La lotta tra le due squadre che guidano la Premier League, verosimilmente destinata a concludersi soltanto nelle battute finali di una stagione che vede entrambe le compagini ancora in corsa anche in Champions League, è anche lo scontro tra due filosofie calcistiche ben diverse e che negli ultimi tempi hanno dato risultati soltanto apparentemente simili: se il City infatti ha avuto la meglio facilmente su Fulham e Cardiff (doppio 2-0 maturato in entrambi i casi entro l'intervallo) il Liverpool ha sofferto per spuntarla su Tottenham e Southampton, trovando i gol necessari per la vittoria soltanto negli ultimi minuti di gioco.

Particolari di non poco conto a questo punto della stagione e che secondo gli addetti ai lavori indicherebbero un momento di forma decisamente migliore per i campioni in carica: il Manchester City di Guardiola gioca meglio, vince più facilmente e conquisterà la Premier League se il Liverpool non cambia qualcosa, questo il senso dei numerosi articoli che descrivono il momento di Reds e Citizens. Una ricostruzione che non trova d'accordo Jurgen Klopp, che difende le prove dei suoi uomini e chiarisce un concetto: la sua squadra non può giocare come i rivali e non vede neanche il motivo per cui dovrebbe farlo.
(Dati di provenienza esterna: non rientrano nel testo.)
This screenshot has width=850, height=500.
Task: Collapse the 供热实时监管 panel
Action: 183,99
L'allenatore del Liverpool Klopp e il capitano Henderson si abbracciano
Jurgen Klopp abbraccia il capitano del Liverpool Jordan Henderson, autore del gol del definitivo 3-1 in casa del Southampton.
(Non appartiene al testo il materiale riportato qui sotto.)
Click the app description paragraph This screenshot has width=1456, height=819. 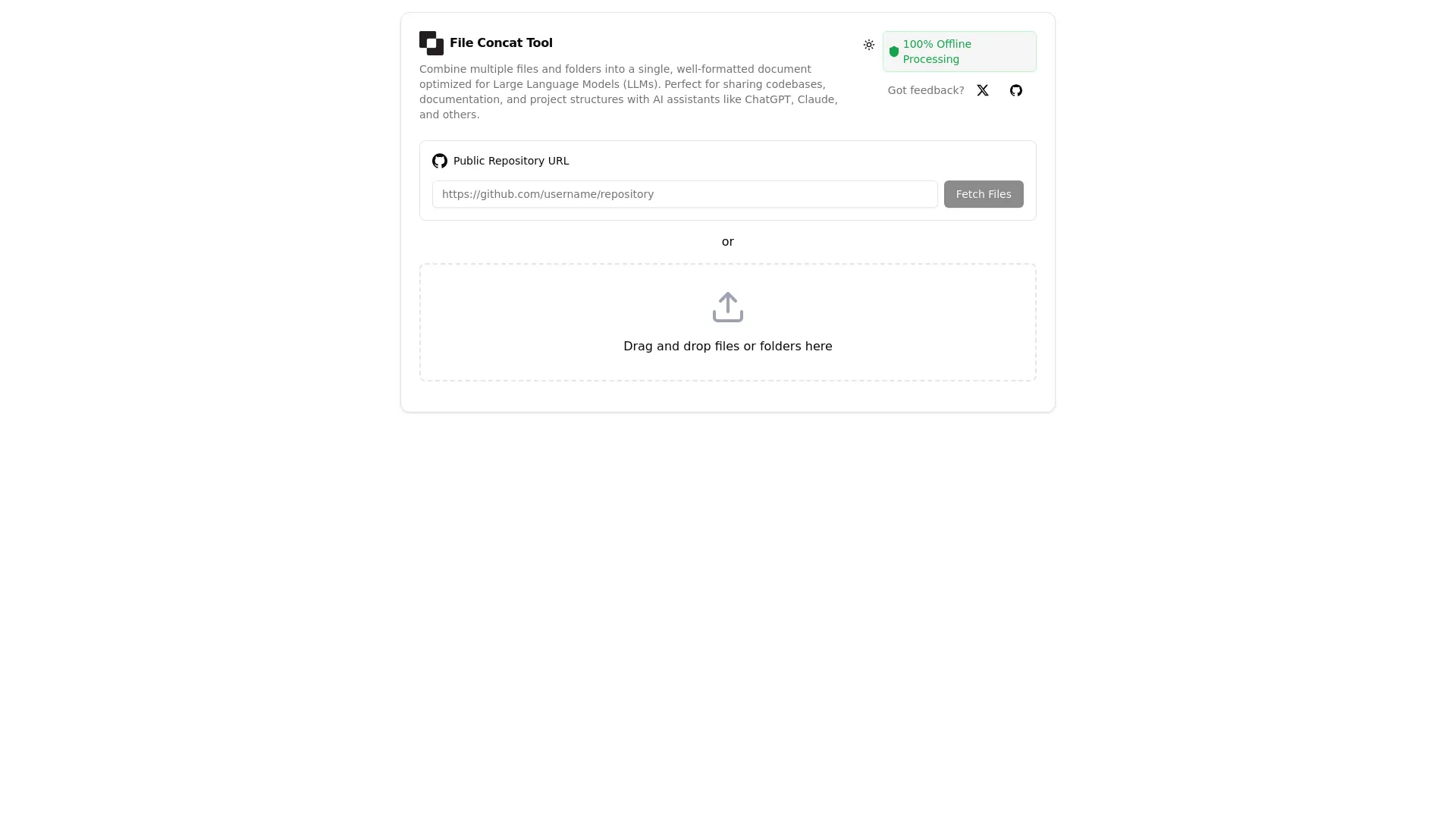tap(628, 92)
Klopp: "City? Il Liverpool ha il suo proprio stile di gioco"

Ecco così la risposta data ai giornalisti di Sky Sport dopo una vittoria che mantiene il Liverpool in corsa per la vittoria in Premier League: i Reds hanno 82 punti, il City insegue a 80 ma con una partita in meno. La sfida, dunque, è ancora apertissima.

La nostra prestazione non è stata delle migliori, ma si tratta di combattere, è stata una battaglia. La gente vuole vederci giocare come il Manchester City: non siamo in grado di farlo, e poi perché dovremmo? Noi giochiamo il nostro tipo di calcio, abbiamo il nostro stile che è valido e bello. Abbiamo 82 punti, sono tanti in un campionato come questo e con avversari così forti. Sono davvero orgoglioso della mia squadra.
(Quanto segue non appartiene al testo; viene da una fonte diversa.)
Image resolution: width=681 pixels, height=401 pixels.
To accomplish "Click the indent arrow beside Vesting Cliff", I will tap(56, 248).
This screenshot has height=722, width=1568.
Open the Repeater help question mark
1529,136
Tutto sarebbe stato decisamente più facile se la vittoria al St. Mary's Stadium fosse arrivata prima, ma Klopp era consapevole che quella che attendeva i suoi sarebbe stata una gara molto complicata: sotto dopo appena 9 minuti a causa del gol di Long, i Reds hanno prima pareggiato con Keita e poi trovato i gol della vittoria negli ultimi 10 minuti di gioco prima con Salah e poi con capitan Henderson.

Vincere su questo campo non è facile ma noi ci siamo riusciti, sapevo che sarebbe stata una sfida, un combattimento, e sono contento della prestazione. Nel primo tempo siamo stati superiori, ma loro hanno trovato un bel gol - la nostra difesa non è stata il massimo - e allora siamo stati bravi a restare calmi, abbiamo lavorato per creare la giusta occasione per tornare in partita, non abbiamo aspettato che succedesse.

La sfida a Guardiola e al suo Manchester City, definito da Klopp pochi giorni fa "il miglior team al mondo", continua ed è destinata a durare fino all'ultima giornata: il Liverpool sa di avere di fronte grandi avversari, capaci di giocare in un modo che ha conquistato tutti, ma non per questo intende arrendersi. I Reds continueranno a lottare e soprattutto - garantisce il tecnico tedesco - lo faranno alla propria maniera, con buona pace dei fanatici del tiki-taka.